__ENTRIES SUPPLIED__.
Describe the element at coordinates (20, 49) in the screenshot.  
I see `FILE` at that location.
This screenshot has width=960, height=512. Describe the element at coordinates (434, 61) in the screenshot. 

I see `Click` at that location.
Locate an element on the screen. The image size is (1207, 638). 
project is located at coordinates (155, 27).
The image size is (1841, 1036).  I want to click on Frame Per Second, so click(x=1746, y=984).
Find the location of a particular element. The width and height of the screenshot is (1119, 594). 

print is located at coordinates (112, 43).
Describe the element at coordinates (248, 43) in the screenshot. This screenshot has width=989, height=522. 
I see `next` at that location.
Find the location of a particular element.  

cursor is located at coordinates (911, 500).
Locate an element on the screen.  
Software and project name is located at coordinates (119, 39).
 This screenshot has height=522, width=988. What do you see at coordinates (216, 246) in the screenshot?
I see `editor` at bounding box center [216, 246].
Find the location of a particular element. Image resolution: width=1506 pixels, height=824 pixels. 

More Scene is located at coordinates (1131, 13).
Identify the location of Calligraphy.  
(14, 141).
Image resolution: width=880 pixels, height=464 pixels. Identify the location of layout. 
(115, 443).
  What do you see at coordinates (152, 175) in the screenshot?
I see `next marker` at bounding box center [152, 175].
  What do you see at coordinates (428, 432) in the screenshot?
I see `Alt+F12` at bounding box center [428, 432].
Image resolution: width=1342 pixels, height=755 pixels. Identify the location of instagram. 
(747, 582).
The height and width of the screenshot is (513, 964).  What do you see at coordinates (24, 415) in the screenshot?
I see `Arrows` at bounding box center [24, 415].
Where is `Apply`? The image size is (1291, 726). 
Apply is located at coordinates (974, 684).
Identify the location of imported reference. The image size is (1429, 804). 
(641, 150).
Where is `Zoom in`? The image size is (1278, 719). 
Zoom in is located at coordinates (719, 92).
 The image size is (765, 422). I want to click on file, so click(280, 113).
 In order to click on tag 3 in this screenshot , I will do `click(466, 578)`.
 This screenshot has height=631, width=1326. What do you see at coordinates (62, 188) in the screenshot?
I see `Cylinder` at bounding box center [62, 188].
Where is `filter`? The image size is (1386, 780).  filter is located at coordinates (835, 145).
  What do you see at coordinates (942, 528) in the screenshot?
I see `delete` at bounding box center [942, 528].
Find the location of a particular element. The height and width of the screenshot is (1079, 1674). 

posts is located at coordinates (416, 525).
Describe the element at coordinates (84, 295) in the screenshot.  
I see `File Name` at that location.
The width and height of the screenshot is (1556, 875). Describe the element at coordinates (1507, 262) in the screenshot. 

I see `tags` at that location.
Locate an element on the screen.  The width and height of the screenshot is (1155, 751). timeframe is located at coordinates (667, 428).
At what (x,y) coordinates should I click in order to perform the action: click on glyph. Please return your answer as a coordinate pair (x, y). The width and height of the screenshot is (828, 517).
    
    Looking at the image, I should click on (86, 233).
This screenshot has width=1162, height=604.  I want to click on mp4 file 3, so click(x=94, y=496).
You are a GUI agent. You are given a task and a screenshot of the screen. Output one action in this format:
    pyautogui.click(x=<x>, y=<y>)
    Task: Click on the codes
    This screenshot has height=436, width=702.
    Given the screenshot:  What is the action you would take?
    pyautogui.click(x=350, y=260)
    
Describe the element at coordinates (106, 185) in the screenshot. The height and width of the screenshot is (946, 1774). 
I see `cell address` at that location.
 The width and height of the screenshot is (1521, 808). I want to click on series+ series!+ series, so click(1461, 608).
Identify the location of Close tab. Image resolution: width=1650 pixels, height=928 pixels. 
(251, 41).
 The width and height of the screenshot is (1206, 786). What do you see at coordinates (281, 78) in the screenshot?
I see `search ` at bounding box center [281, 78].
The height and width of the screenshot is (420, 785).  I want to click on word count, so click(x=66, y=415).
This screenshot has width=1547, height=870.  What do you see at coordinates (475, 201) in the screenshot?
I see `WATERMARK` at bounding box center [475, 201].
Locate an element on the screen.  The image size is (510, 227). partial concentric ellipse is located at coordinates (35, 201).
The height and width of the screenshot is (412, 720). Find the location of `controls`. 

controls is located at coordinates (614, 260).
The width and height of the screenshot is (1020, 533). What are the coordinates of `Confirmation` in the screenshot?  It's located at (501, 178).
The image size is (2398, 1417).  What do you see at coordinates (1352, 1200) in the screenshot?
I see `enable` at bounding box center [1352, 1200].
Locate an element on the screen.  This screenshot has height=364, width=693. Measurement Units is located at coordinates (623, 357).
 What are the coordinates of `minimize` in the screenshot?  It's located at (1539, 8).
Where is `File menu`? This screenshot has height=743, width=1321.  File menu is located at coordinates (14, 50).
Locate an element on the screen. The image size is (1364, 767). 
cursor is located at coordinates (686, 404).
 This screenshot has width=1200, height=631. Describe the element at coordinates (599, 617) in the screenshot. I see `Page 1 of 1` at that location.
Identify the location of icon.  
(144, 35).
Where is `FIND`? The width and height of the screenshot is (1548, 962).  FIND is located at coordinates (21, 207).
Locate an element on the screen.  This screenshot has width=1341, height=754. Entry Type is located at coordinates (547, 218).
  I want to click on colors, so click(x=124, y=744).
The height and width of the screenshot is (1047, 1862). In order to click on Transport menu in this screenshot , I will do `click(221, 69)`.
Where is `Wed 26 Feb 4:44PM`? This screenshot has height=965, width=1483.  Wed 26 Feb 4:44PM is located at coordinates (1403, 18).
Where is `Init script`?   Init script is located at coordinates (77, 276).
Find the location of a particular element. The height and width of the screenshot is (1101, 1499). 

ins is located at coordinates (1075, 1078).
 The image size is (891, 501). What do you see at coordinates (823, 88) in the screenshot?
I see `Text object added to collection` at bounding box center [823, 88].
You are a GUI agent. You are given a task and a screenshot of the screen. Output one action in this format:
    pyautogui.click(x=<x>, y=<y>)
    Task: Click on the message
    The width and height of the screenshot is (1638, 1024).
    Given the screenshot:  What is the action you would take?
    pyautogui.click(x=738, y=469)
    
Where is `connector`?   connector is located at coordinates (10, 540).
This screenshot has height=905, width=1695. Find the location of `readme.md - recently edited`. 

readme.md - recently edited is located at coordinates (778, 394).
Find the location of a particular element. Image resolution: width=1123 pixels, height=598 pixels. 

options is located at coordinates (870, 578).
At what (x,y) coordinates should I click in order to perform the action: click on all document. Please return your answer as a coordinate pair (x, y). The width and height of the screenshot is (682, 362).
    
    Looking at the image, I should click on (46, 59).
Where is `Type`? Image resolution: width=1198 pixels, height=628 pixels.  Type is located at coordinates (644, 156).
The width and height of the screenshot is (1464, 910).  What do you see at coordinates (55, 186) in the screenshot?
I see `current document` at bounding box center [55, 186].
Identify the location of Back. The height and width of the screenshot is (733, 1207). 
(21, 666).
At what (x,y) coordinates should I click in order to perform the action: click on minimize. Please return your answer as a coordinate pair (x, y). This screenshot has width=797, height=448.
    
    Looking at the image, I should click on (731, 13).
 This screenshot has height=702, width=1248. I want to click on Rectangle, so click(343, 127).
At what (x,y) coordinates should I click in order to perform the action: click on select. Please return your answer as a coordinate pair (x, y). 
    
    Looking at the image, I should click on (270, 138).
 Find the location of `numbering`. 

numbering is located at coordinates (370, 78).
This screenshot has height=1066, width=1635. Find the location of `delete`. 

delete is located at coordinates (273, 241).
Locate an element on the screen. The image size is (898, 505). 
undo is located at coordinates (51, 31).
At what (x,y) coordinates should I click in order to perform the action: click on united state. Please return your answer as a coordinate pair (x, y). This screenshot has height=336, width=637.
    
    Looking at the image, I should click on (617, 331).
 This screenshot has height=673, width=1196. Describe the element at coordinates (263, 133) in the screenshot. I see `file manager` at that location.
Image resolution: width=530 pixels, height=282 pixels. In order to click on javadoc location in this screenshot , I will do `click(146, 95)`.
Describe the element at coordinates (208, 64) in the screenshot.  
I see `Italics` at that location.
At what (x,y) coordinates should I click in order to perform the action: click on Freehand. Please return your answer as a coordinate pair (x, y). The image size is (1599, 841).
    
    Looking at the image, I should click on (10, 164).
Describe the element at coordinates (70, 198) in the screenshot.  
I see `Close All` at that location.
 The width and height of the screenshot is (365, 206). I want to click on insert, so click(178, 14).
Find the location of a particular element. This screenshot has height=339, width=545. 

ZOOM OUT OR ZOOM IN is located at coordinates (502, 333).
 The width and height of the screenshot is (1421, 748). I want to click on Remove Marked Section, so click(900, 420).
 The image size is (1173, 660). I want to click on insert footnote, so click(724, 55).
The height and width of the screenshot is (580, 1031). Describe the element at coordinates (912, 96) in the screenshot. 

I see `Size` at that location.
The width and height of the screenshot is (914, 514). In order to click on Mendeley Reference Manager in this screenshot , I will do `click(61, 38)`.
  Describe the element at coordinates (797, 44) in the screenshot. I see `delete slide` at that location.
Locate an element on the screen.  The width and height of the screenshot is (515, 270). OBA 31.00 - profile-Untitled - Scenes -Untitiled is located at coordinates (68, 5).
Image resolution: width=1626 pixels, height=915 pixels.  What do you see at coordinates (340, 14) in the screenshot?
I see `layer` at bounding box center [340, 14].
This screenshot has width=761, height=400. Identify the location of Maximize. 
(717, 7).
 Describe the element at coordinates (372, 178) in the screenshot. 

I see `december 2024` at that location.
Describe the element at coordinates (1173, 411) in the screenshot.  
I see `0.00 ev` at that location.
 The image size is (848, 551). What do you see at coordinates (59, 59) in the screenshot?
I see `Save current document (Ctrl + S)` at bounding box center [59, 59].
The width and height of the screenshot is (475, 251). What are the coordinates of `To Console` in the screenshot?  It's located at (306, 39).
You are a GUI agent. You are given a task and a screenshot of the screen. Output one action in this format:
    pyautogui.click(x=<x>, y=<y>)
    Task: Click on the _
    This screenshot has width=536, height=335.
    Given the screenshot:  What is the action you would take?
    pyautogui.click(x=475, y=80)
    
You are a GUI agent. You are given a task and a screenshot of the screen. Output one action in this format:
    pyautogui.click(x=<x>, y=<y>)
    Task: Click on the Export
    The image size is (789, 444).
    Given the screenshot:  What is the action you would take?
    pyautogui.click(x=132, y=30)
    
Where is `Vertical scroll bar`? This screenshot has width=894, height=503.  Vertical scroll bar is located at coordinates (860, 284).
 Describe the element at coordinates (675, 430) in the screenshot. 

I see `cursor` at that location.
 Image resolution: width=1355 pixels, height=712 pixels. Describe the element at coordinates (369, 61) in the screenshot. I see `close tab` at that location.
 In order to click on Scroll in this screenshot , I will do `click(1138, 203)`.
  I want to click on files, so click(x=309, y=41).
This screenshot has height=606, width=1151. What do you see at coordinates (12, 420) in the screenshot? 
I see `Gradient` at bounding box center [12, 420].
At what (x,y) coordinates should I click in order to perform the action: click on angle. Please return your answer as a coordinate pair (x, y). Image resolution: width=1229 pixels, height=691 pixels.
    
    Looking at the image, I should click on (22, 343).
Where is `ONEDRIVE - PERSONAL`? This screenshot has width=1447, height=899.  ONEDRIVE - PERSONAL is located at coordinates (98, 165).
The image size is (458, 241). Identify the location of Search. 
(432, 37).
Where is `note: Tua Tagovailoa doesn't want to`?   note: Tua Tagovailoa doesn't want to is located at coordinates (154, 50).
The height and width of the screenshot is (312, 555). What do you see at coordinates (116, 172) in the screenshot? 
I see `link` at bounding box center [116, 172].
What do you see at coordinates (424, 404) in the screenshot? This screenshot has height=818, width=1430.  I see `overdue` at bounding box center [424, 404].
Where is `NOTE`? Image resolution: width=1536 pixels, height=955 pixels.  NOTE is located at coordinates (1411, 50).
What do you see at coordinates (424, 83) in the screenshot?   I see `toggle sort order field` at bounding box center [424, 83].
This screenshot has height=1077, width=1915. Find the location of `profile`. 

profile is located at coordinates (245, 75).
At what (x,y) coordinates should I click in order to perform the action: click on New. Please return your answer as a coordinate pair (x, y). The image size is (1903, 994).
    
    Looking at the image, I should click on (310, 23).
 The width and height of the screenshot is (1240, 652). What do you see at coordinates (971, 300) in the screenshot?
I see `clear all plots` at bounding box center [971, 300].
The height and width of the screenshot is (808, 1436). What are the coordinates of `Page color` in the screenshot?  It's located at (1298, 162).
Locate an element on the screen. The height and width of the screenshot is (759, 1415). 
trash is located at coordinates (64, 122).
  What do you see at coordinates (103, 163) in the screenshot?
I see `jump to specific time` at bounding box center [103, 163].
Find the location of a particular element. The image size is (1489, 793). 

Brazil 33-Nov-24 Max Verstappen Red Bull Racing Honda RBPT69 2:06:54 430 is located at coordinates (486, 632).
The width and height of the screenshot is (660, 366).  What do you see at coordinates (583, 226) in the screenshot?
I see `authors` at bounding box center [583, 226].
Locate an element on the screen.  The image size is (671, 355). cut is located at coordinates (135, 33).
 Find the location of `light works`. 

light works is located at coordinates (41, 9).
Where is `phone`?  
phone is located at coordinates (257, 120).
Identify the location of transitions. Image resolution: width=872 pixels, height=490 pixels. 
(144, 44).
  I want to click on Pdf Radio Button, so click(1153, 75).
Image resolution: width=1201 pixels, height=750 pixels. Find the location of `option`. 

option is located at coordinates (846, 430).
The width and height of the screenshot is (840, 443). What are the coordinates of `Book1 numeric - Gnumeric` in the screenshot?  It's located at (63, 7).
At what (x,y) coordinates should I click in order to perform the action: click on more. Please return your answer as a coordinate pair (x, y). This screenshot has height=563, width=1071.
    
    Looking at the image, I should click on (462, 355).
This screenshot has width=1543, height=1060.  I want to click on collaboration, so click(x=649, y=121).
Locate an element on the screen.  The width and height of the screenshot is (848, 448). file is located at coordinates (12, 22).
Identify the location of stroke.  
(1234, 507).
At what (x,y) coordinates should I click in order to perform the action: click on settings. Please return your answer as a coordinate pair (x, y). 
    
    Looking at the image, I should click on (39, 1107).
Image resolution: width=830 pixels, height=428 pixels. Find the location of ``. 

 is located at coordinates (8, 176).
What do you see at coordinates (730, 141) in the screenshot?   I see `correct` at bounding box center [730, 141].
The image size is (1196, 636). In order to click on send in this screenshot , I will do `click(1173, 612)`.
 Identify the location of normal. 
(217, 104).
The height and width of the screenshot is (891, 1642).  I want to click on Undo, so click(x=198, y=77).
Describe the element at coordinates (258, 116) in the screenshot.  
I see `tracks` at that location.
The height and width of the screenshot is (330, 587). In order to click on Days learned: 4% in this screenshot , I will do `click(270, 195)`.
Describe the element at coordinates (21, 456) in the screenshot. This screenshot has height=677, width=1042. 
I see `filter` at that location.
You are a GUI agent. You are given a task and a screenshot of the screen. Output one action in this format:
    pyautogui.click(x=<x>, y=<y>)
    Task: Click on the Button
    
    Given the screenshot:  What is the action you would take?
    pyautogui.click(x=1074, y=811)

__TASK DETAILS__.
Write out the lines of the material above, from the line with "This screenshot has width=960, height=512." up to and including the line with "project is located at coordinates (155, 27).".

__RESPONSE FOR THIS EXERCISE__.
This screenshot has width=960, height=512. Describe the element at coordinates (434, 61) in the screenshot. 

I see `Click` at that location.
Locate an element on the screen. The image size is (1207, 638). 
project is located at coordinates (155, 27).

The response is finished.